**Requirement:**
Pictures are not part of the copy; retype all the records below exactly.
#####
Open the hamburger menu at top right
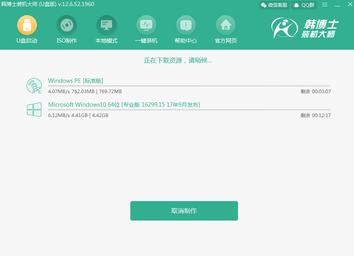354x256 pixels. (x=325, y=5)
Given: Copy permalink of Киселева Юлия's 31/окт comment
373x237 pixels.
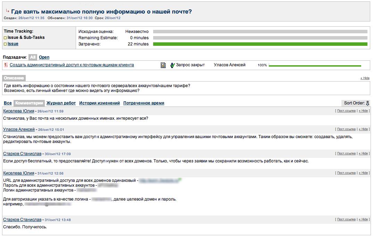Looking at the screenshot, I should [346, 173].
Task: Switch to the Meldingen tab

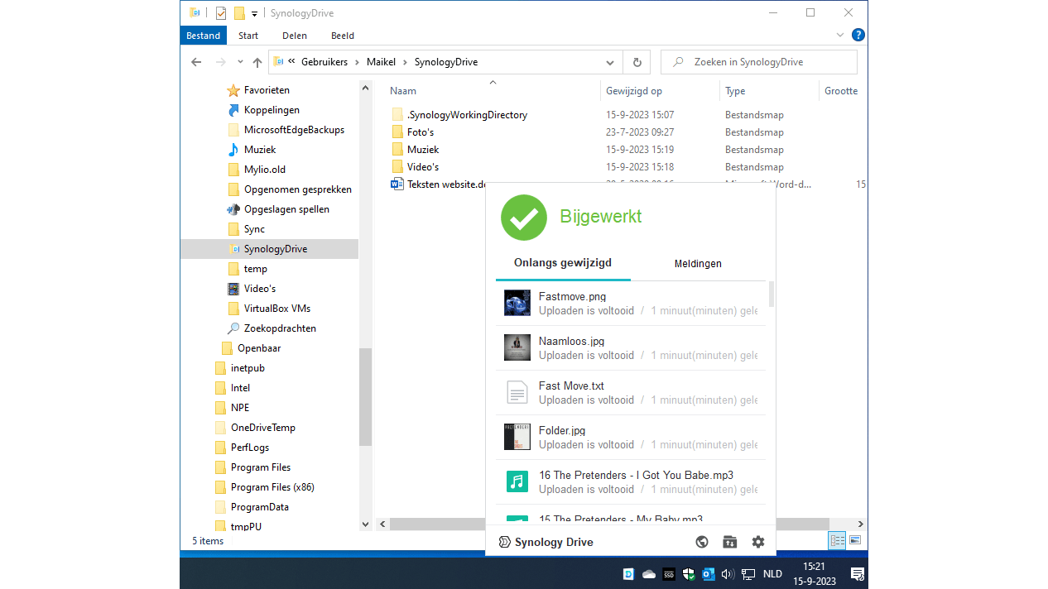Action: pyautogui.click(x=698, y=263)
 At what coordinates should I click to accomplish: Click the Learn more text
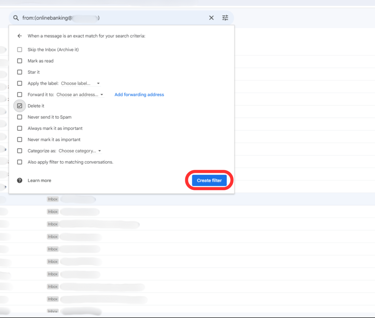coord(39,180)
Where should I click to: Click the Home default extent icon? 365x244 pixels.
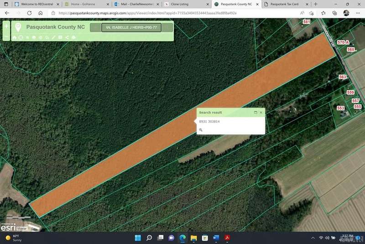click(x=14, y=37)
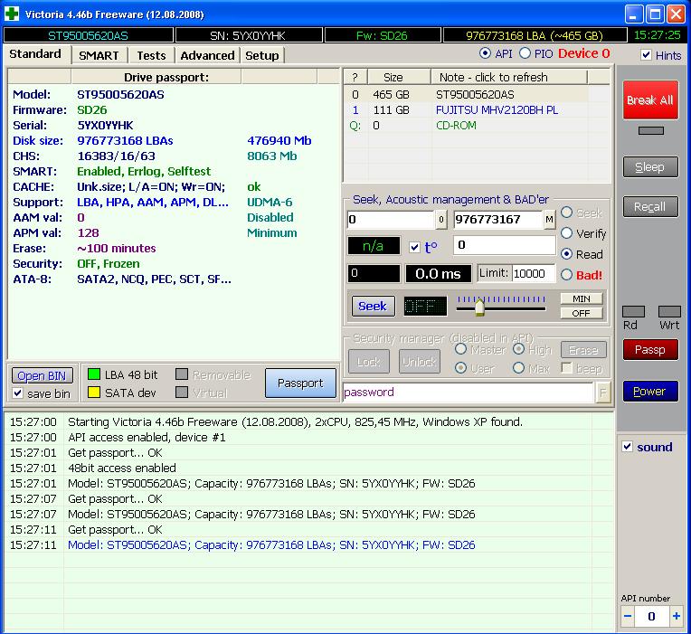Open the Advanced tab
691x634 pixels.
click(207, 55)
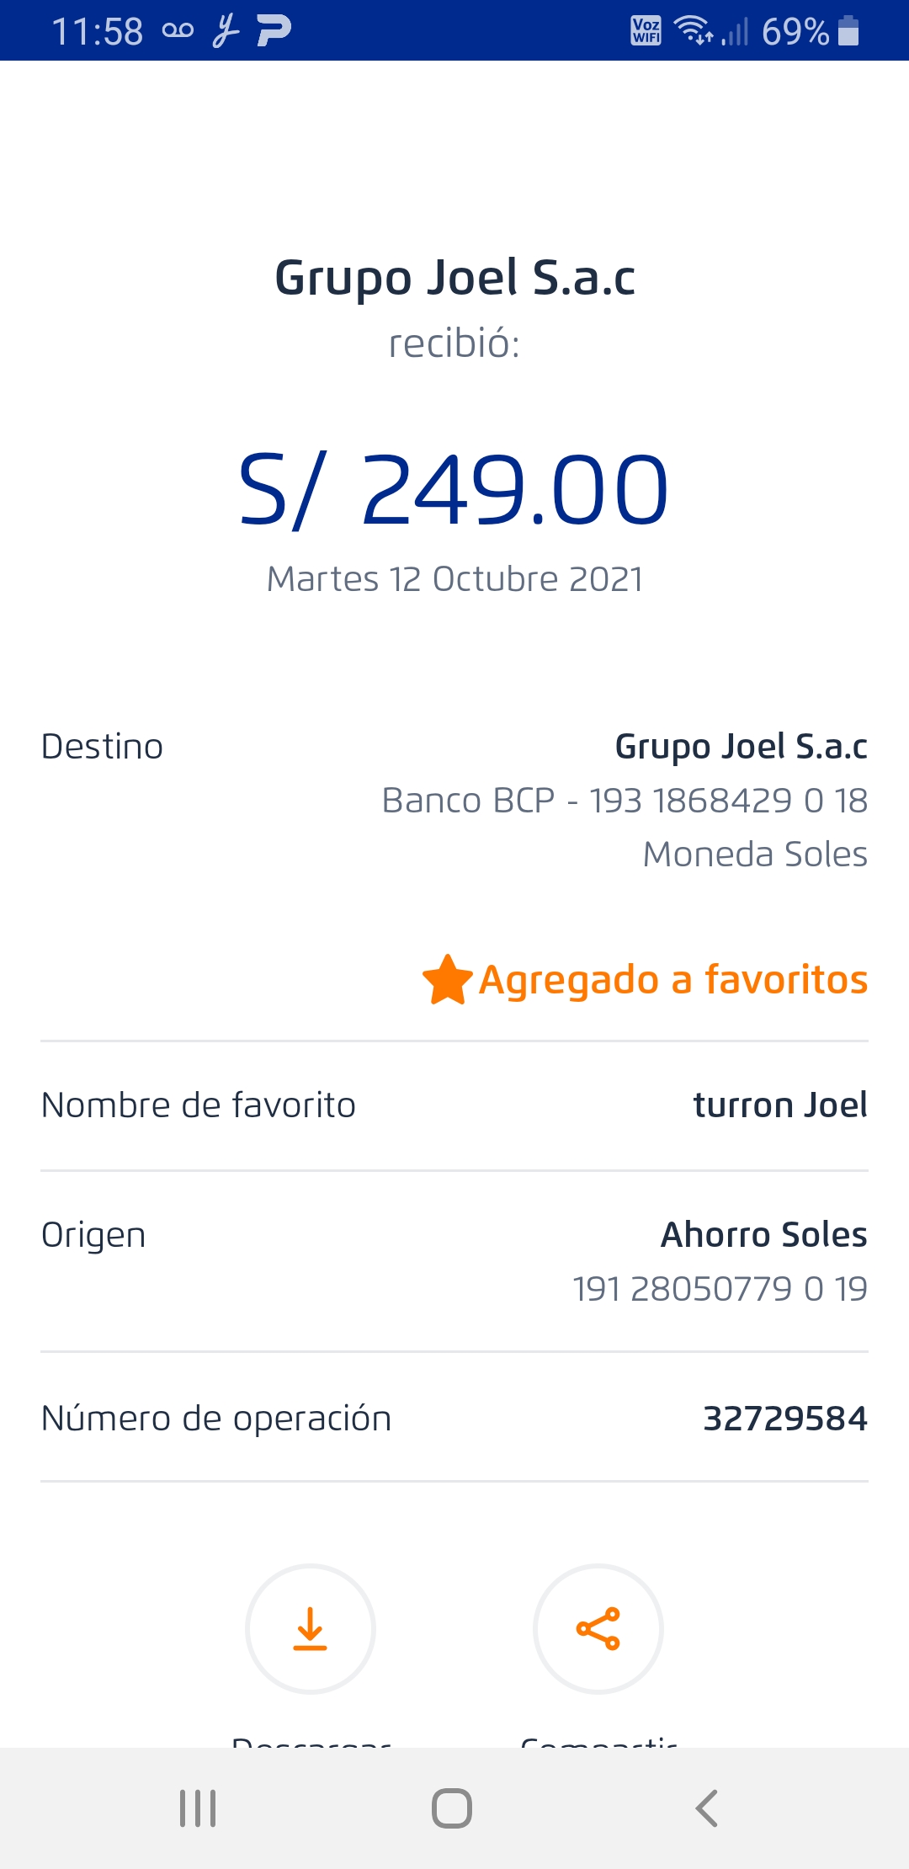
#####
**Response area:**
Open the hamburger menu at top right
354x256 pixels. (x=325, y=5)
Given: Copy permalink of Киселева Юлия's 31/окт comment
373x237 pixels.
Looking at the screenshot, I should [346, 173].
Task: Switch to the Meldingen tab

Action: pyautogui.click(x=698, y=263)
 At what coordinates should I click to accomplish: Click the Learn more text
coord(39,180)
Where should I click to: Click the Home default extent icon? 365x244 pixels.
click(x=14, y=37)
Open the Advanced tab
691x634 pixels.
click(207, 55)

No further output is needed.